Must we reject belief in God to accept the findings of science?
Dr. Francis S. Collins, Director of the National Institutes of Health, hosts this ground-breaking series in which several leading scientists, theologians, and philosophers explore the contrasts and similarities between religion and science. This group of experts considers if and how religion and science might coexist and even complement one another in the 21st century.
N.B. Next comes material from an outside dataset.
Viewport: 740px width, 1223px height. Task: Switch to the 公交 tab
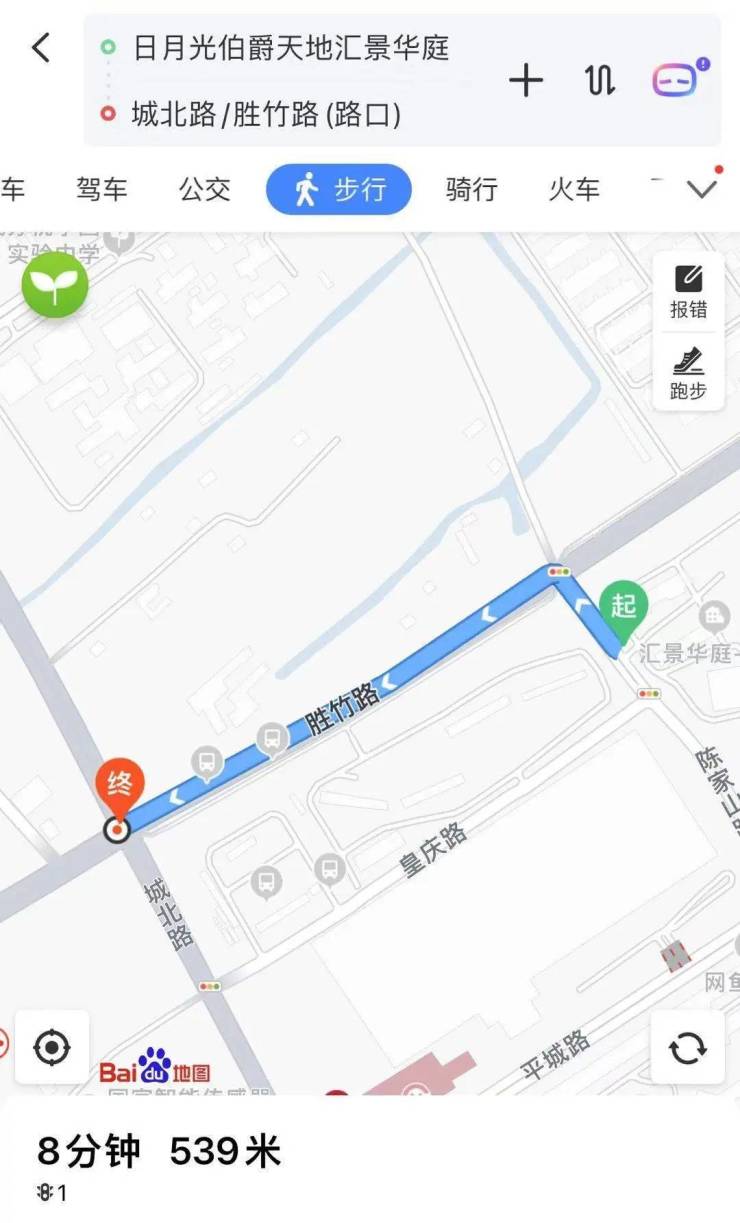[205, 189]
- Introduction — Francis S. Collins, Director, The Human Genome Project
- Friends or Foes? The Story of a Complex Relationship — David Wilkinson, St. John’s College, Durham
- Truth in Science and Theology — Philip Clayton, Claremont School of Theology
- God and Nature — Keith Ward, Oxford University
- Creation and Evolution — Darrel Falk, Point Loma Nazarene University
- What Does It Mean to Be Human? — Warren Brown, Fuller Theological Seminary
- The God of Hope and the End of the World — John Polkinghorne, Cambridge University
- Genetic Science and the Frontiers of Ethics — Ted Peters, Pacific Lutheran Theological Seminar
2.0 CEUs are available.
Image: Helix Nebula, via the Hubble Space Telescope
Past Students Said…
“This was a super-good course. The lecturers do a wonderful job of explaining difficult concepts. The Biblical material was usually on point and useful. I enjoyed the written materials outlining each week’s issues. Many thanks to Dr. Collins, the lecturers, and the facilitators.”
“I enjoyed the videos. The questions are thought provoking and forced me to think outside my comfort zone.”
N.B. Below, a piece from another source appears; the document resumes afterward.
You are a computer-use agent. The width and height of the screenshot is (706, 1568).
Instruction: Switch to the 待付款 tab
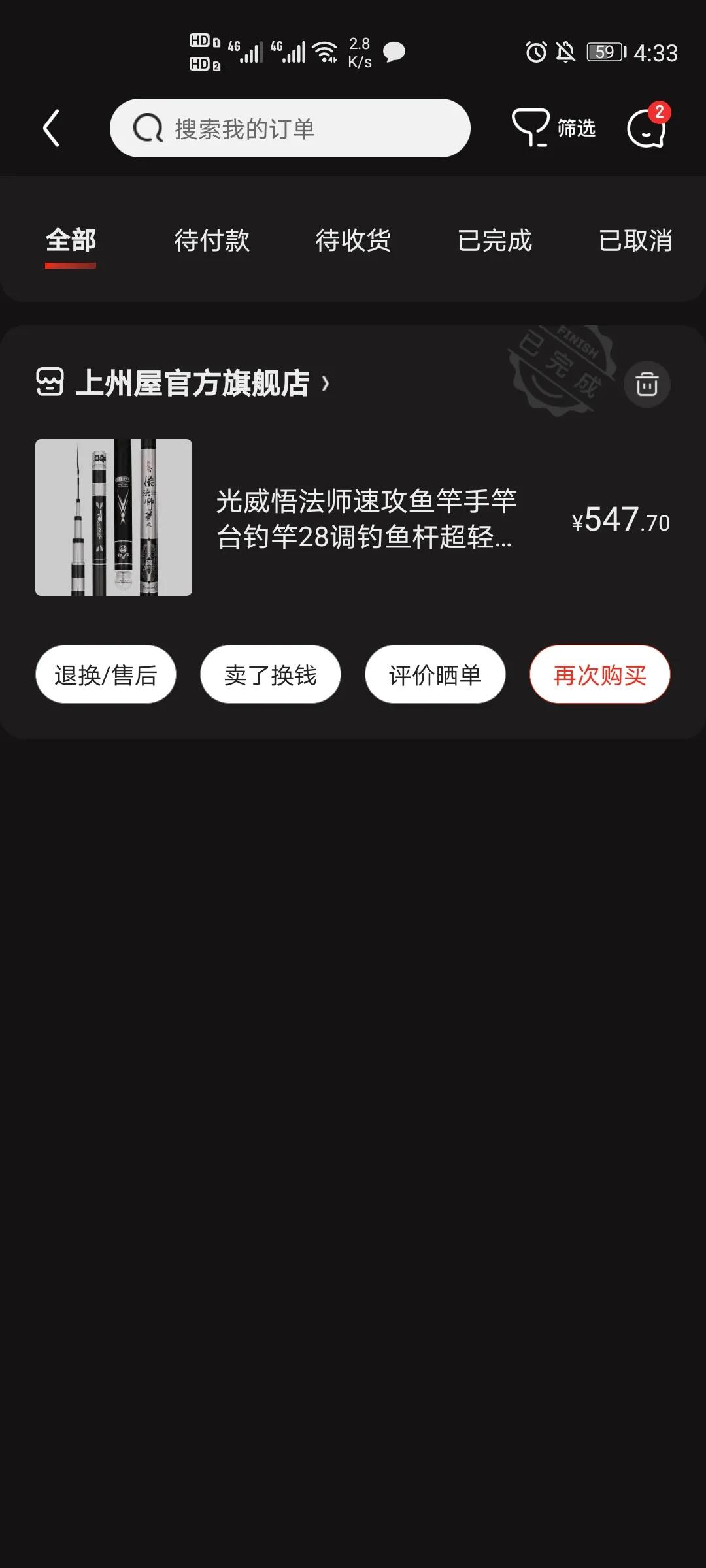[211, 241]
“I really appreciated all of the components of this course. My favorite lessons though were the last one on creation and the one on ‘what does it mean to be human’. I got the most of of the one on being human because of my personal experience with brain injury, and I felt most convicted after the lesson on creation. But I also feel that the lesson on Creation Care was the perfect ending to this course.”
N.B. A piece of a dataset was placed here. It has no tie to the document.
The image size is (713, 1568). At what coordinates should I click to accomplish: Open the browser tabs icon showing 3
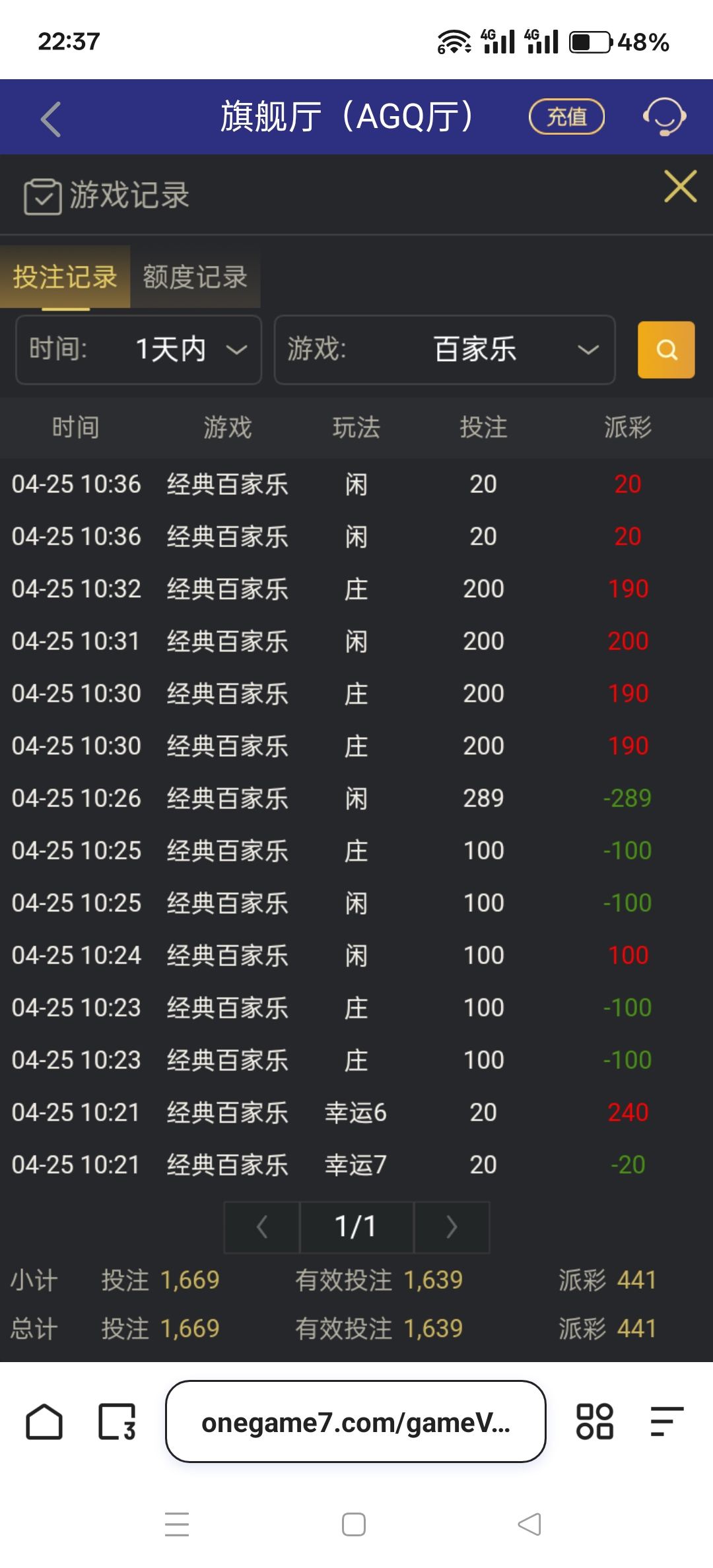pos(116,1421)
“I think the facilitator did a good job of answering the questions but also letting us flesh out some of the more difficult concepts on our own.”
About the Instructor
Scott Gallagher begins his work with the Wesley Academy for Advanced Christian Studies in the fall of 2022. Throughout Scott’s ministry he has led and facilitated seminars and workshops for clergy and laity.
Scott brings with him a wealth of knowledge from years of ordained ministry in the United Methodist Church, where he has served and created multi-cultural congregations. Additionally, he has received numerous multidisciplinary certifications over the past 25 years, through which he has applied the connection of spiritual, emotional, and physical well-being to multiple facets of ministry including administration, mission, congregational growth, and leadership excellence. Scott has applied his experience, research, and education in hands-on ways as a certified personal trainer, ministry guide, and even in the construction field. His application of these principles is founded upon the Wesleyan Quadrilateral, whereby all elements and understandings of creation work with Scripture to enable all to achieve fullness of existence.
Scott earned both his D.Min. and M.Div. from Wesley Theological Seminary.
About the Program Director
Michael Beardslee began working for the Institute for Discipleship and BeADisciple in early 2016, developing and facilitating courses for the new Wesley Lay Academy. This was a natural transition for him: He had been the Institute for Discipleship’s Visiting Scholar Southwestern College, then continued the work he began with BeADisciple.
Michael is currently a Ph.D. candidate at Fuller Theological Seminary (intercultural studies), working under Pentecostal theologian Amos Yong. His doctoral research concerns the way Christians from different cultural locations relate to one another in a globalized Christianity. His writing was featured most recently in “Breaking the Marriage Idol: Reconstructing Our Cultural and Spiritual Norms” (IVP, 2018), and in the Religion and Theology Journal (Brill, 2017).
In additional to his doctoral studies Michael holds a bachelor’s degree in religion and philosophy from Friends University, an M.A. from Pittsburgh Theological Seminary, and a Th.M. in systematic theology from Trinity International University.